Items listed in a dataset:
↓↓↓
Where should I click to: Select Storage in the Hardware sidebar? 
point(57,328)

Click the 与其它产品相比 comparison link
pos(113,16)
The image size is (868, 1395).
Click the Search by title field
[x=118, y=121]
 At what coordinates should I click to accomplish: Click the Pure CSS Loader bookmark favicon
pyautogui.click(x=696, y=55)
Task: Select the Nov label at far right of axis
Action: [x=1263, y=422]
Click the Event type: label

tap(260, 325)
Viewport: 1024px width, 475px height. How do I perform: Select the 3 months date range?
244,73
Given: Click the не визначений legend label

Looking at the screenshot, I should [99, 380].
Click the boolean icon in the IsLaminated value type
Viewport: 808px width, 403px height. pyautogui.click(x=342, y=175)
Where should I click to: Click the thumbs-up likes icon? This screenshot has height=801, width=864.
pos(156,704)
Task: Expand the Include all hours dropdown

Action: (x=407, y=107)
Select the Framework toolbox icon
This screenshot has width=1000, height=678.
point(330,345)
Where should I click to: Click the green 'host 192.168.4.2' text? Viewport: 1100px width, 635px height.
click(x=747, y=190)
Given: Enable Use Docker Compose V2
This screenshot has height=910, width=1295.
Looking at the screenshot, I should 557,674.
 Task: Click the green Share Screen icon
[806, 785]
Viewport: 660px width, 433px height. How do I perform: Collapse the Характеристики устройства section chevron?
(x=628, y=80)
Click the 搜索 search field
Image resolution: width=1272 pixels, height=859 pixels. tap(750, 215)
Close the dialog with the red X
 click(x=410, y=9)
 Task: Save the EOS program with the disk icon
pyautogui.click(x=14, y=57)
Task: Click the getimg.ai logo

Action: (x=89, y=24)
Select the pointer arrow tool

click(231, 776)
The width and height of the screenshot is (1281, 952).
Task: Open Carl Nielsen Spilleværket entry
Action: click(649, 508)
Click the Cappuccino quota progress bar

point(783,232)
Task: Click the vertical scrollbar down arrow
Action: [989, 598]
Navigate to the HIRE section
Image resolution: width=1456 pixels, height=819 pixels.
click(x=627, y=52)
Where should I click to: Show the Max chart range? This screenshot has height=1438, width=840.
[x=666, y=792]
↑↑↑
■ **Action item**
Copy all the data. Match it exactly.

■ **Finished exercise**
Where should I click to: Select Storage in the Hardware sidebar? 
point(57,328)

Click the 与其它产品相比 comparison link
pos(113,16)
The image size is (868, 1395).
Click the Search by title field
[x=118, y=121]
 At what coordinates should I click to accomplish: Click the Pure CSS Loader bookmark favicon
pyautogui.click(x=696, y=55)
Task: Select the Nov label at far right of axis
Action: [x=1263, y=422]
Click the Event type: label

tap(260, 325)
Viewport: 1024px width, 475px height. How do I perform: Select the 3 months date range?
244,73
Given: Click the не визначений legend label

Looking at the screenshot, I should [99, 380].
Click the boolean icon in the IsLaminated value type
Viewport: 808px width, 403px height. pyautogui.click(x=342, y=175)
Where should I click to: Click the thumbs-up likes icon? This screenshot has height=801, width=864.
pos(156,704)
Task: Expand the Include all hours dropdown

Action: (x=407, y=107)
Select the Framework toolbox icon
This screenshot has width=1000, height=678.
point(330,345)
Where should I click to: Click the green 'host 192.168.4.2' text? Viewport: 1100px width, 635px height.
click(x=747, y=190)
Given: Enable Use Docker Compose V2
This screenshot has height=910, width=1295.
Looking at the screenshot, I should 557,674.
 Task: Click the green Share Screen icon
[806, 785]
Viewport: 660px width, 433px height. How do I perform: Collapse the Характеристики устройства section chevron?
(x=628, y=80)
Click the 搜索 search field
Image resolution: width=1272 pixels, height=859 pixels. tap(750, 215)
Close the dialog with the red X
 click(x=410, y=9)
 Task: Save the EOS program with the disk icon
pyautogui.click(x=14, y=57)
Task: Click the getimg.ai logo

Action: (x=89, y=24)
Select the pointer arrow tool

click(231, 776)
The width and height of the screenshot is (1281, 952).
Task: Open Carl Nielsen Spilleværket entry
Action: click(649, 508)
Click the Cappuccino quota progress bar

point(783,232)
Task: Click the vertical scrollbar down arrow
Action: [989, 598]
Navigate to the HIRE section
Image resolution: width=1456 pixels, height=819 pixels.
click(x=627, y=52)
Where should I click to: Show the Max chart range? This screenshot has height=1438, width=840.
[x=666, y=792]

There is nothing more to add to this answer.